1. Assume Everyone Else Is an Idiot
Nothing fuels rage like believing you’re surrounded by incompetence. Psychologists call this the fundamental attribution error. We blame other people’s behavior on their character, such as thinking “they’re stupid.” We attribute our own behavior to circumstances, like saying “I was busy.” This mental shortcut creates instant irritation and a constant low-grade simmer of contempt.
Bonus points: Narrate their mistakes internally like a sports commentator.
2. Take Everything Personally
Someone didn’t respond to your text? They hate you. They are TRYING to make you mad!
Someone looked tired? They’re clearly don’t care what you have to say.
This is called personalization, a classic cognitive distortion. It’s your brain’s way of making neutral events feel like targeted attacks. Nothing gets you angry faster than believing the world revolves around you in the most negative way possible.
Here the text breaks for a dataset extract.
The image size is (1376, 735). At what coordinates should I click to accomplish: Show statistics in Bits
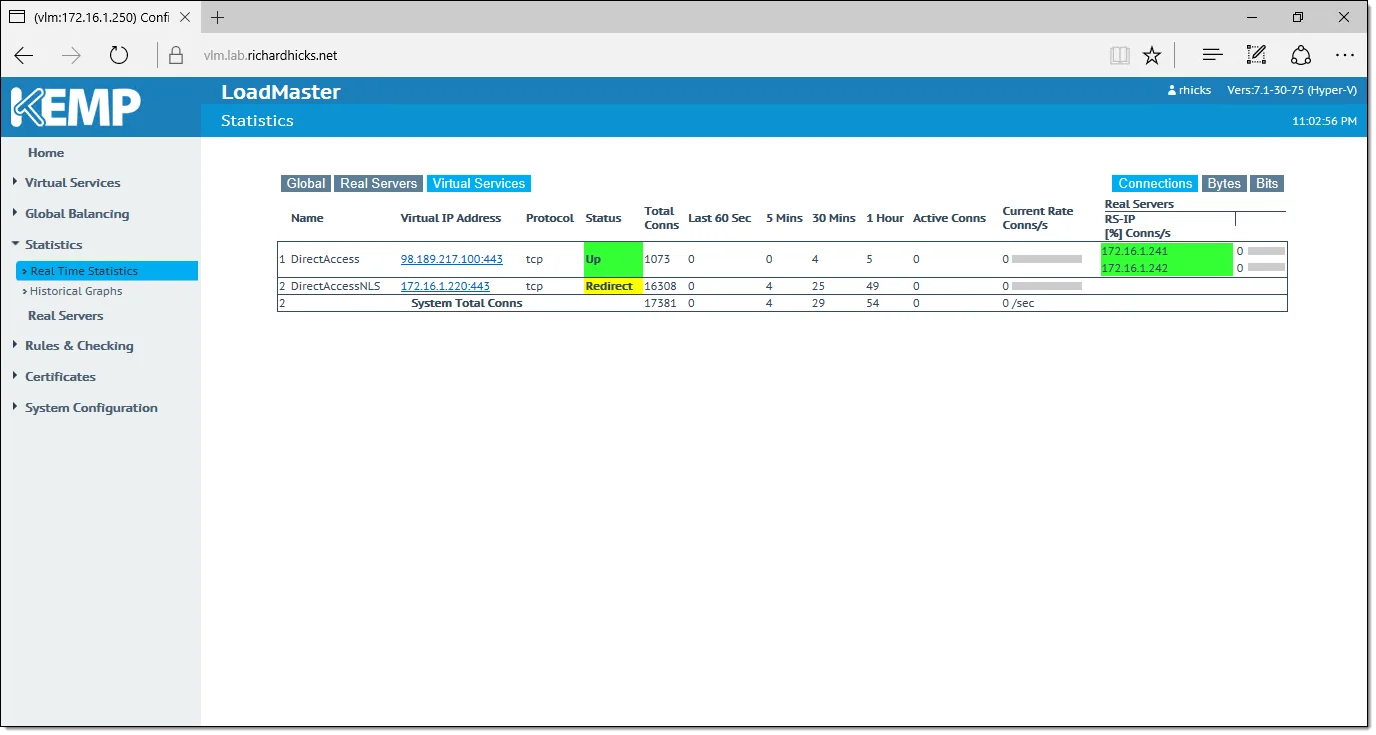[x=1267, y=183]
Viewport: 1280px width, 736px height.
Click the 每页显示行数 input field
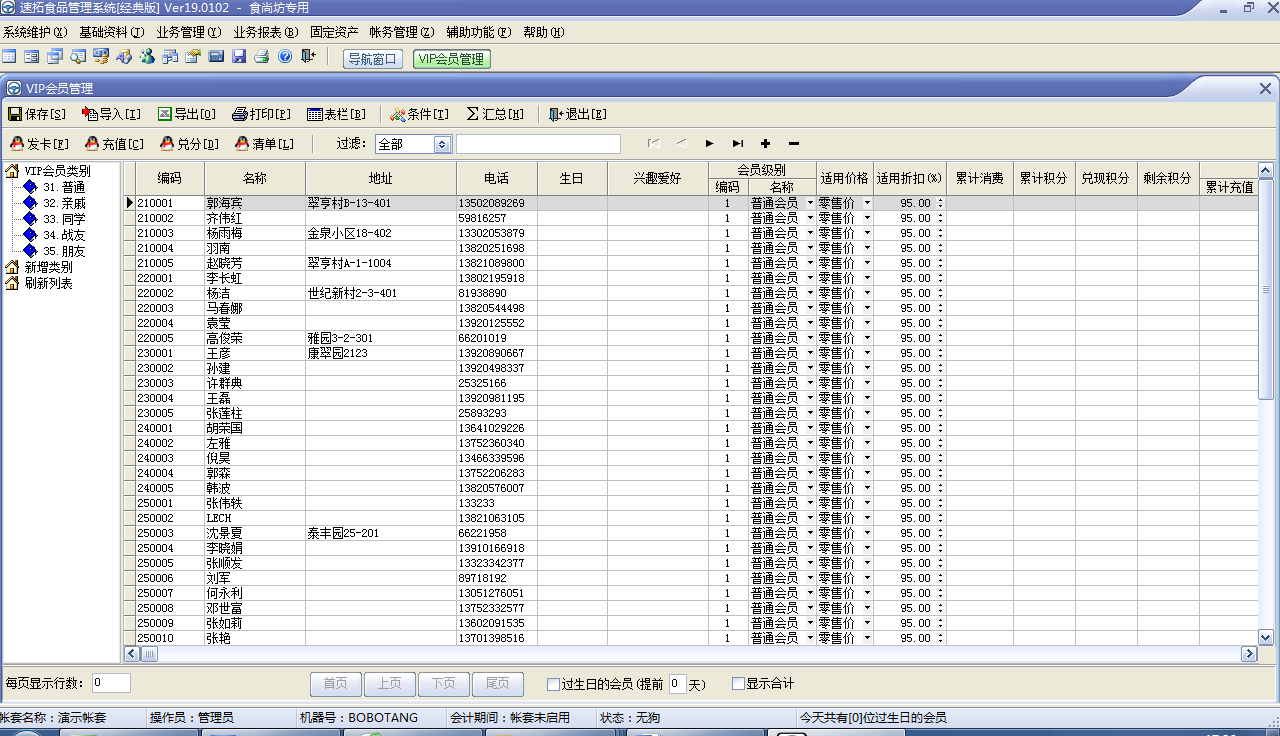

3. Scroll Social Media Until You’re Frothing
Doomscrolling is basically anger cardio. Research indicates that constant exposure to outrage-based content activates the amygdala. This part of your brain is the threat center. It keeps you in a near-constant fight-or-flight response.
To maximize results:
– Read the comments.
– Engage strangers.
– Argue with accounts that have profile photos you don’t like.
4. Rehearse Your Grievances Like a Dramatic Monologue
Rumination (we’ve talked about this before) repeatedly replaying injustices in your head is one of the most reliable ways to maintain anger. It keeps your stress hormones elevated long after the event has passed.
To do this effectively:
– Replay the moment in the shower.
– Write imaginary emails you’ll never send.
– Win fake arguments while driving.
5. Expect Everyone to Think and Act Exactly Like You
Nothing creates rage like rigid expectations. Psychologists refer to this as should thinking. People should be on time. They should say things the “right” way. They should magically know what you need.
Reality stubbornly refuses to cooperate, and there you are… furious.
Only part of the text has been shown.